Roma, 8 ottobre 2021 – ‘In principio era la psoriasi’… potrebbe iniziare così la storia che lega cute e articolazioni. Succede infatti che le malattie autoimmuni e infiammatorie spesso non vengono da sole, ma, accomunate da pattern genetici e meccanismi patogenetici analoghi possono manifestarsi insieme, come una vera e propria sindrome.
La scoperta di sindromi che associano alle artriti manifestazioni cutanee è attribuita al prof. Vincenzo Bruzzese che al Congresso Nazionale della SIGR al via oggi, giunto alla sua ottava edizione, ne presenta le peculiarità.
Si chiamano PAPA (la forma infantile su base genetica che associa all’artrite il pioderma gangrenoso e l’acne), PASS syndrome dell’adulto, descritta per la prima volta nel 2012, PAPASH a cui alle manifestazioni cutanee (pioderma gangrenoso, idradenite suppurativa e acne) si associa l’artrite periferica e la PASH in cui sono presenti le manifestazioni cutanee ma non l’artrite.
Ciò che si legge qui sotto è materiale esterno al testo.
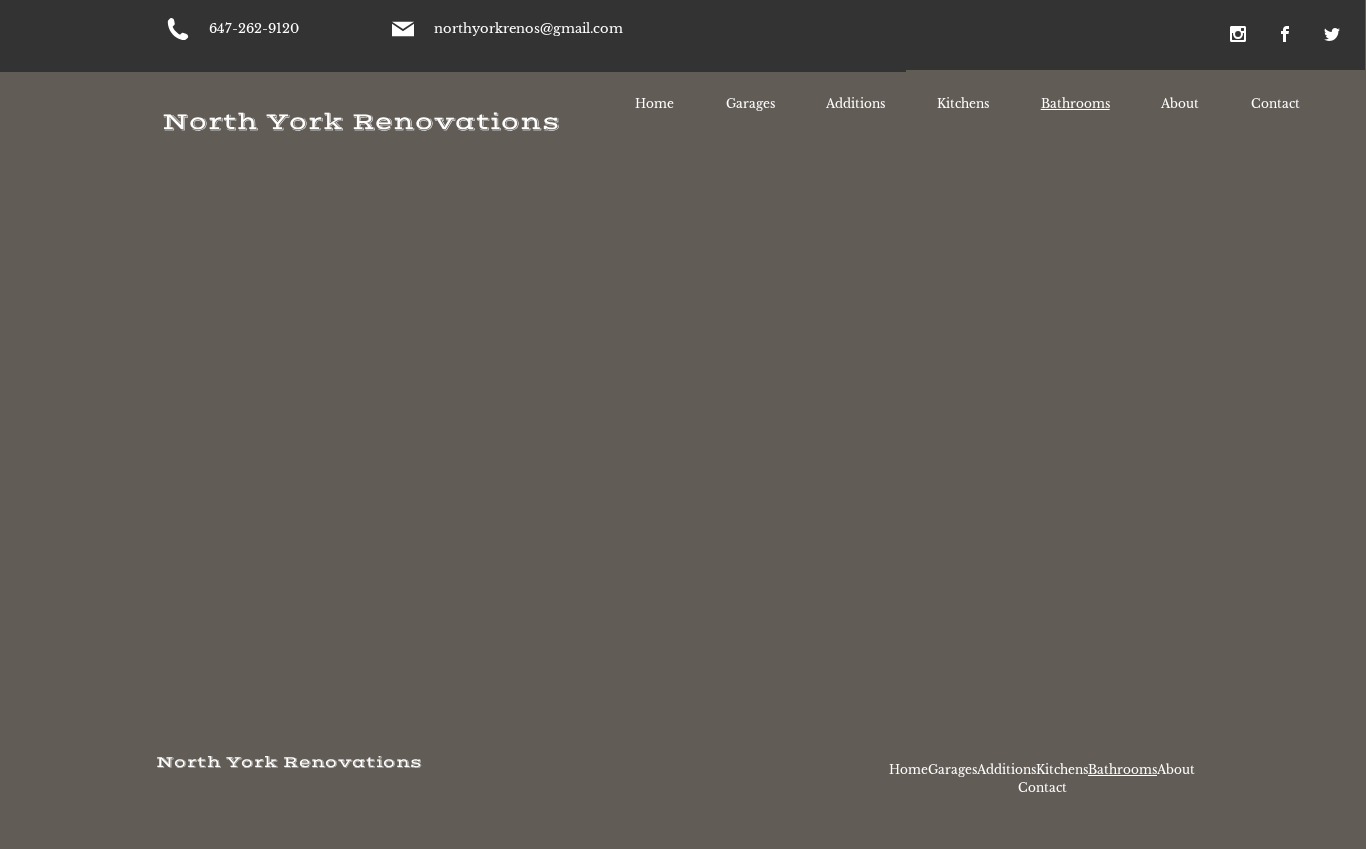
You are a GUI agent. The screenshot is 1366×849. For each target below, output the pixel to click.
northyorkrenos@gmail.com (528, 28)
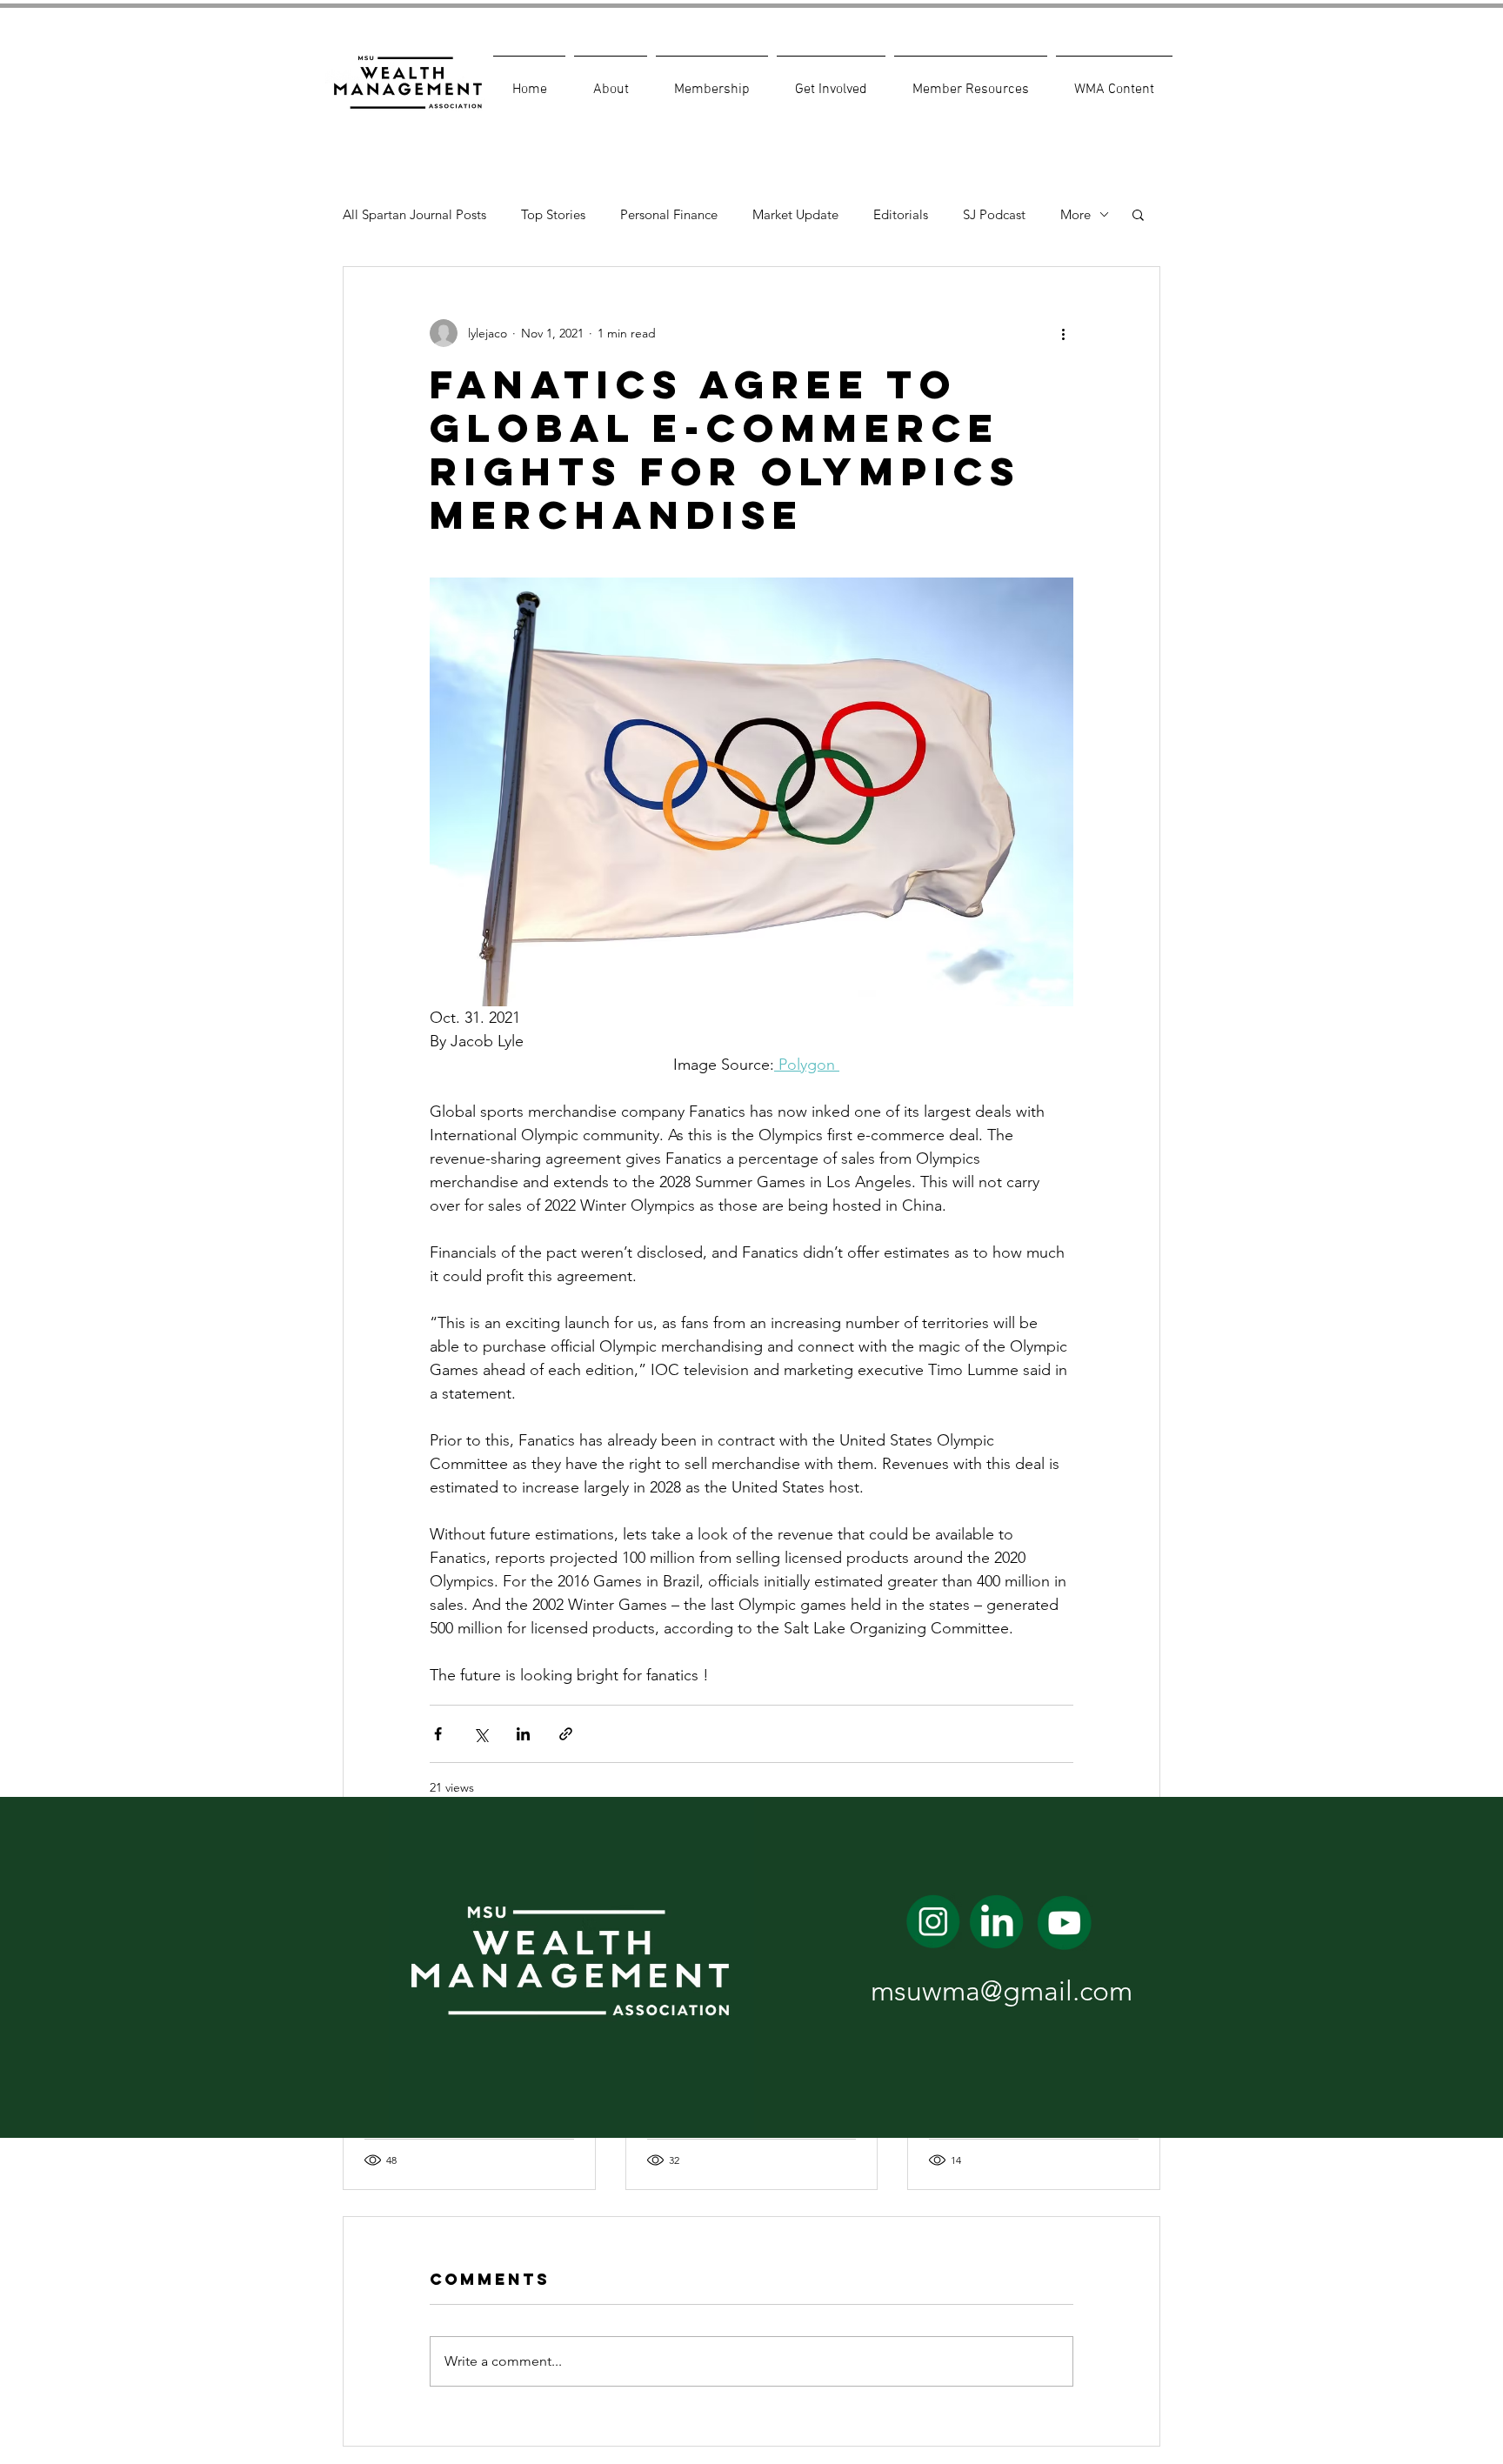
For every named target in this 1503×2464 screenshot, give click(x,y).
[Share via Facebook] (438, 1734)
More (1075, 214)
“Ciò che le accomuna è una verosimile predisposizione genetica determinata da mutazioni specifiche. Su questa base, uno stimolo ambientale infettivo proveniente da lesioni cutanee, determina l’attivazione di quello che viene chiamato ‘inflammosoma’ ossia il complesso proteico che regola l’immunità innata. Questo scatena il rilascio di citochine infiammatorie come interleuchina-1 e TNF-alfa che a loro volta innescano l’artrite” spiega il prof. Bruzzese che all’argomento ha dedicato una relazione.
La psoriasi quindi può essere l’innesco (trigger) per l’insorgenza di una spondiloartrite. Ed è verosimile che la contemporanea presenza di queste patologie sia espressione di una stessa, estremamente complessa, patologia infiammatoria. Inoltre il 60-70% dei pazienti affetti da spondiloartrite mostra segni subclinici di infiammazione intestinale rilevata dalla biopsia, ma solo il 7% di questi pazienti alla fine svilupperà una malattia intestinale clinicamente conclamata nel tempo.
In disturbi di questa complessità anche l’approccio terapeutico non è semplice: “nei casi di spondiloartriti e artrite periferica, l’associazione di corticosteroidi, metotressato e anti TFN (come infliximab e adalimumab) è la terapia di prima linea ma stiamo anche studiando come colpire l’interleuchina-23 (con anti IL-17 o anti IL-23 o inibitori delle Jak-chinasi come seconda linea). IL-23 è infatti il direttore d’orchestra nella patogenesi dei disordini autoimmuni” spiega il prof. Bruzzese “e abbiamo ormai chiaro che l’infiammazione ‘viaggia’ su un asse preciso che lega in maniera indissolubile pelle e articolazioni. Più di recente si guarda però anche al ruolo del microbiota e al suo ruolo di moderatore dell’infiammazione sistemica. Speriamo che possa essere un target indiretto per ‘spegnere’ l’incendio dell’organismo”.